Izo FitzRoy (née Lady Isobel FitzRoy) is an English singer, songwriter, and musician.

== Early life ==
Izo FitzRoy is the daughter of James FitzRoy, Earl of Euston and Clare FitzRoy, Countess of Euston. She began to play piano at the age of seven - her grandfather was a jazz pianist. She was the youngest of five children, her brother is Henry FitzRoy, 12th Duke of Grafton, and listened a lot to Bill Withers, Otis Redding, James Brown and Janis Joplin.

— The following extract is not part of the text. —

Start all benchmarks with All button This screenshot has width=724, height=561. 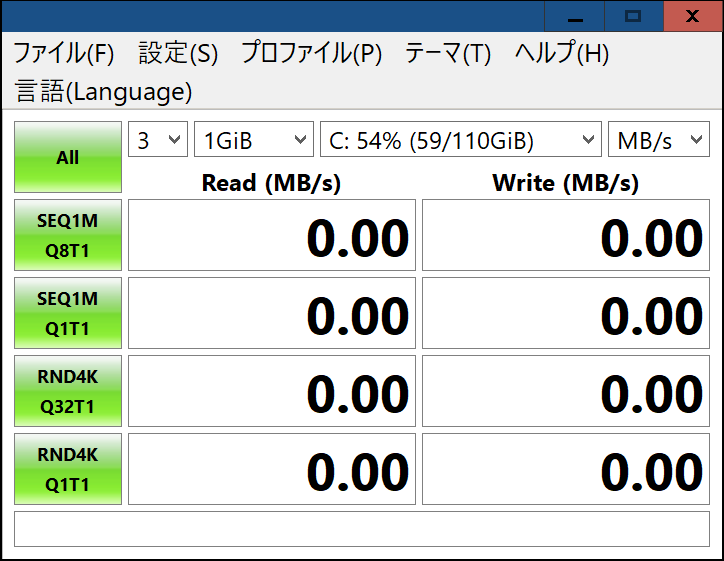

At the age of 19, she joined the Soul Sanctuary Gospel Choir as a singer in London and then founded the Great Sea Gospel Choir. She also sang with other bands like the St Joan of Arc' Gospel Choir. She studied at University of Glasgow and wrote her first songs with comic lyrics and recorded them on a couple of EPs. Then she went to New Orleans for several months and sang with Jon Cleary and his band The Absolute Monster Gentlemen. Izo FitzRoy said she was not particularly religious but she liked singing gospel : "gospel is about singing to something bigger than yourself. It takes you out of the humdrum of every day, and makes you hopeful and grateful".

== Career ==
In 2017 she released her first album Skyline produced by Dr. Rubberfunk mixing soul, funk, blues and gospel and talked about Hurricane Katrina and xenophobia.

In 2020 the second album How The Mighty Fall was edited, recorded at Paris, London and Sheffield with different producers : Dimitri from Paris, Shawn Lee, Colin Elliott and different bands : Haggis Horns and Soul Sanctuary Gospel Choir. Her voice was compared to Janis Joplin and had more flexibility in her range after a surgery. Written after a break-up, this album was more personal and autobiographical. How The Mighty Fall was more versatile than the first album always rooted in soul and gospel but also with disco. The singer had earned her airplay on renowned stations like BBC, NPR, FIP and Jazz Radio. These stations declared that she was being one of the top soul music and dance music singers to come on the scene in years The album was nominated for Prix Soul of the Académie du Jazz.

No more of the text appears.